## TASK BRIEF
Among the lines of the records, please find those that contain the word "filter" and copy them.

## DATA SUPPLIED
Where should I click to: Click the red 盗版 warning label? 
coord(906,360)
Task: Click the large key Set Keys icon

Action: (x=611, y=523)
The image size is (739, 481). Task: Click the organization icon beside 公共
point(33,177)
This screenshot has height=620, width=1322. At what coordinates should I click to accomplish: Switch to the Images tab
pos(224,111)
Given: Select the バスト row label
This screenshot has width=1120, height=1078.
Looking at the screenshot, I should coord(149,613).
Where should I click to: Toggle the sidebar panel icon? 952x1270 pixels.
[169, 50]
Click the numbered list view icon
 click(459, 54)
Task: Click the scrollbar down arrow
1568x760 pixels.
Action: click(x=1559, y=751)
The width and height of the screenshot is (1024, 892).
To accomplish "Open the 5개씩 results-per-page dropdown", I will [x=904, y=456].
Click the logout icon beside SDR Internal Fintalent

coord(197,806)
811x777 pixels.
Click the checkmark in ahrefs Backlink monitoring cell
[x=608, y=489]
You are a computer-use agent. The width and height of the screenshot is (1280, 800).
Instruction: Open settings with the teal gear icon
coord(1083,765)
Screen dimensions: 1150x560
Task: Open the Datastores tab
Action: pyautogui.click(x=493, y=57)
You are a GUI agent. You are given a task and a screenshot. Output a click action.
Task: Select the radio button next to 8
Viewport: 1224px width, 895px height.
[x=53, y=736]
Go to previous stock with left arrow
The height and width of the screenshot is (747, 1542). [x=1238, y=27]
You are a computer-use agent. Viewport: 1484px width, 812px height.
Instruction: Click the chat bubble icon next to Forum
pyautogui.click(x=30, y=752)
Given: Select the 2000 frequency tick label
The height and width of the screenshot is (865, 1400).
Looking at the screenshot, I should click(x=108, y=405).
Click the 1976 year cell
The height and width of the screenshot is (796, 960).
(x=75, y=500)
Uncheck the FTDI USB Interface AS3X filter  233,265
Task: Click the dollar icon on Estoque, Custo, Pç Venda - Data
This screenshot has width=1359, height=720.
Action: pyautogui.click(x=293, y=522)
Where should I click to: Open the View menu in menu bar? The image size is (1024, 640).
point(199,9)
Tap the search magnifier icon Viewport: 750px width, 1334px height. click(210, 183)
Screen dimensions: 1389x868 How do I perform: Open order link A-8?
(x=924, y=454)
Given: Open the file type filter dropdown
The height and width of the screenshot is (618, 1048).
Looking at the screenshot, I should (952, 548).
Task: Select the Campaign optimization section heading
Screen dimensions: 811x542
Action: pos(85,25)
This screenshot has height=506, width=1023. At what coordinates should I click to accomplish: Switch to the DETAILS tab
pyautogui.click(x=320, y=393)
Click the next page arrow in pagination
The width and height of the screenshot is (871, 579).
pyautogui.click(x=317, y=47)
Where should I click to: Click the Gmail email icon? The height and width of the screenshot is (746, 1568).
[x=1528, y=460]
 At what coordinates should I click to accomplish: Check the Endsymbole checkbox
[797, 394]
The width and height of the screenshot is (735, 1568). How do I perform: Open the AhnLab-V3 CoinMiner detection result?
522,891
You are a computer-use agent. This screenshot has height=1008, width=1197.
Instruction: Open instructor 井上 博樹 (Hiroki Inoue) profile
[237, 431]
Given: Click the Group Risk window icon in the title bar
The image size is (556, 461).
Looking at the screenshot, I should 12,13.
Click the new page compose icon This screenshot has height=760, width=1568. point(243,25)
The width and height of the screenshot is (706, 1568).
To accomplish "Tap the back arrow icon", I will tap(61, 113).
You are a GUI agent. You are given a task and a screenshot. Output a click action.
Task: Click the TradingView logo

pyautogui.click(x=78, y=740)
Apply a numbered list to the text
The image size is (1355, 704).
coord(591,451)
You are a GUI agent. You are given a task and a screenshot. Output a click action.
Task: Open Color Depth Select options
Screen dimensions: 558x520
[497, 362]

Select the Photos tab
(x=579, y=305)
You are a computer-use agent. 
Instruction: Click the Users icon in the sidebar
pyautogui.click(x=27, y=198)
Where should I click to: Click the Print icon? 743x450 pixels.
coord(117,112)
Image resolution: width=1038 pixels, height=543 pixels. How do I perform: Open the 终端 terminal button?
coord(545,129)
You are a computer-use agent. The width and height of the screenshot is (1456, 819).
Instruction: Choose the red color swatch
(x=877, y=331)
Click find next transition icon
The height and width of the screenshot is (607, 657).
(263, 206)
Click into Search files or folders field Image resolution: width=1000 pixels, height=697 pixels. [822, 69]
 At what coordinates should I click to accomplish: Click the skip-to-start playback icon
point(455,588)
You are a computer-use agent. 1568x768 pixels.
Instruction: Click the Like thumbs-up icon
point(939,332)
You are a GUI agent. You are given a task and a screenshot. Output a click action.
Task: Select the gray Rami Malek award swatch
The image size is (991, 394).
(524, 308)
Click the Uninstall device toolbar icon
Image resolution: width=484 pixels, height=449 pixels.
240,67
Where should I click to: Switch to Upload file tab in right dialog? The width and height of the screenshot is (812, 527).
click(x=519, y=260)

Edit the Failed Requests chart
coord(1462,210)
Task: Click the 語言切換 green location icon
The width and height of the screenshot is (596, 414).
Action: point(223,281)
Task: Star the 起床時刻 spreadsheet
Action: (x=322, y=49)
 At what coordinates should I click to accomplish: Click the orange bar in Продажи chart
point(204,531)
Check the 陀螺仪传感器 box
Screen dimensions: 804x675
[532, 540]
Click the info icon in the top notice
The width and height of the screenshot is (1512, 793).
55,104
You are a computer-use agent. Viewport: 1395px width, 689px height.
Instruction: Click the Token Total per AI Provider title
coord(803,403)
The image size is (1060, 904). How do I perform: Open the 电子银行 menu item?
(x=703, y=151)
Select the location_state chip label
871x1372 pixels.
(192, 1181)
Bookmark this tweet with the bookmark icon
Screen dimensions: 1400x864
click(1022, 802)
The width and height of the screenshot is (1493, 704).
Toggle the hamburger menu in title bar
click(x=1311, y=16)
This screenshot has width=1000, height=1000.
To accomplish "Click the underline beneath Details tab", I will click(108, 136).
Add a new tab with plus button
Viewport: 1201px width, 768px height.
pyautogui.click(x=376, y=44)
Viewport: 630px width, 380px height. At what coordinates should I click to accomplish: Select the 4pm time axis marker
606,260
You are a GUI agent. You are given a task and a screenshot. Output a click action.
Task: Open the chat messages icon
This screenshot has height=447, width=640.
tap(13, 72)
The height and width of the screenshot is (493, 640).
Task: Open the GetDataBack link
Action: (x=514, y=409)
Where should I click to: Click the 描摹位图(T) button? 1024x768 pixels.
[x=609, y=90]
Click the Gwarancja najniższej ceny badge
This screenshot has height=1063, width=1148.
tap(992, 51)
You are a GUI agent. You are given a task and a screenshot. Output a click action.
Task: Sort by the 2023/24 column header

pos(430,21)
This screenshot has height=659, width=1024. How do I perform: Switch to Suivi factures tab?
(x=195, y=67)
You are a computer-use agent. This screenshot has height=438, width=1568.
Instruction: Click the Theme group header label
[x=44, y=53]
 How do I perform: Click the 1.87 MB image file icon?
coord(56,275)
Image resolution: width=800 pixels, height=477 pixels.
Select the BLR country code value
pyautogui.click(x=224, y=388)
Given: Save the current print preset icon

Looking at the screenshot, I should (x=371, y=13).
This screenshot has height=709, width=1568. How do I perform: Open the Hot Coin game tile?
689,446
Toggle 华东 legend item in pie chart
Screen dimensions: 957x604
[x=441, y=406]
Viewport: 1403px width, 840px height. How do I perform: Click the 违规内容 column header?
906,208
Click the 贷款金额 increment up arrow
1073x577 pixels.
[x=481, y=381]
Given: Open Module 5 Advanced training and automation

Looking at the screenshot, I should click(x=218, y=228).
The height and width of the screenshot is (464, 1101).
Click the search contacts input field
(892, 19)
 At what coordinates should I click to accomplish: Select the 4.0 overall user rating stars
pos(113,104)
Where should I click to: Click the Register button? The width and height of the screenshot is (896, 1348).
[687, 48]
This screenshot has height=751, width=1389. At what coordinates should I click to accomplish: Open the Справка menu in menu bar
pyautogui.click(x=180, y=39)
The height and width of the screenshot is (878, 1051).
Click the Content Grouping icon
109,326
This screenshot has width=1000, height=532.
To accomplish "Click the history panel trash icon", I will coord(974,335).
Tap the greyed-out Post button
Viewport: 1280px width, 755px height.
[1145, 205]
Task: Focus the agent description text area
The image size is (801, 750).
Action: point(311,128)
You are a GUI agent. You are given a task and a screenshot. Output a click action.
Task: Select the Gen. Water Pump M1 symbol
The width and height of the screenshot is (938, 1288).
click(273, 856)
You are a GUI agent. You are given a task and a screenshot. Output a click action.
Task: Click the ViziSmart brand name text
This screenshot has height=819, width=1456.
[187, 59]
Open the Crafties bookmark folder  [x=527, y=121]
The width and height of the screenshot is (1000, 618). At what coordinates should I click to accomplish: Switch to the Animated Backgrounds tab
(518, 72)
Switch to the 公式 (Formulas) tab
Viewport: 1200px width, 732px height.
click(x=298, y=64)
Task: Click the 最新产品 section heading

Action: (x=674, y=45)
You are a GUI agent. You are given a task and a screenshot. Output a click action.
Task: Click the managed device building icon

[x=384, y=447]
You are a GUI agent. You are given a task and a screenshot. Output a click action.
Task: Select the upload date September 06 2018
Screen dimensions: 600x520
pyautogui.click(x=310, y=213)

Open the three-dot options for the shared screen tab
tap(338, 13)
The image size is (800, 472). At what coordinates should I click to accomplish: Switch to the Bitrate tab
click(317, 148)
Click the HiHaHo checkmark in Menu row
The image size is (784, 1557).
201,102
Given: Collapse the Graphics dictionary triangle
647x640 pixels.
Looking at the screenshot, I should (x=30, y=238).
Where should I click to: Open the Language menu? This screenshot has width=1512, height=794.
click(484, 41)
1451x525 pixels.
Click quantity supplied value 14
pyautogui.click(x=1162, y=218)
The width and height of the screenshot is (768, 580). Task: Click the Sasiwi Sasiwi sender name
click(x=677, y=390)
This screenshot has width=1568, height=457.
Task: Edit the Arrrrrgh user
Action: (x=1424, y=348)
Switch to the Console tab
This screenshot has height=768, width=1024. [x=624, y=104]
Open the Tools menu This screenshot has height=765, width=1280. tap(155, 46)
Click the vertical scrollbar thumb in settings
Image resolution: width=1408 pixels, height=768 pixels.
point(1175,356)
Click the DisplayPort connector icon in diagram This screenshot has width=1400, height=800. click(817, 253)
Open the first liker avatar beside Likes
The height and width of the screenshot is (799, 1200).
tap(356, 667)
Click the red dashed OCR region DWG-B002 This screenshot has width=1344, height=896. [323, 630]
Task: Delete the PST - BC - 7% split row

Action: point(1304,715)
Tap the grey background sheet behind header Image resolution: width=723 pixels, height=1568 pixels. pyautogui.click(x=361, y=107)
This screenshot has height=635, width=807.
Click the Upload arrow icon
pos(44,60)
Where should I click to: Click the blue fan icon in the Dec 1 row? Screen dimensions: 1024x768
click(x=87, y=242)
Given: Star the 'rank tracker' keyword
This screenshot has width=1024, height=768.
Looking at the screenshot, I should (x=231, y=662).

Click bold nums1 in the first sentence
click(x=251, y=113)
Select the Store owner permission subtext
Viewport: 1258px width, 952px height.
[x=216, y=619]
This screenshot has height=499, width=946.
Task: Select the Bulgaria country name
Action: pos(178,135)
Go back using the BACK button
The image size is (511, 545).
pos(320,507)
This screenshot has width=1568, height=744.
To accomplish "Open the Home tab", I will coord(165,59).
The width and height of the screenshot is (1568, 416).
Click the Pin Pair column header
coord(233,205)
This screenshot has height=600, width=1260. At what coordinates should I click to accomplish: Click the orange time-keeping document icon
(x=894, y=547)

## RESULT FOR THIS EXERCISE
Uncheck the FTDI USB Interface AS3X filter  233,265
Given: Open the file type filter dropdown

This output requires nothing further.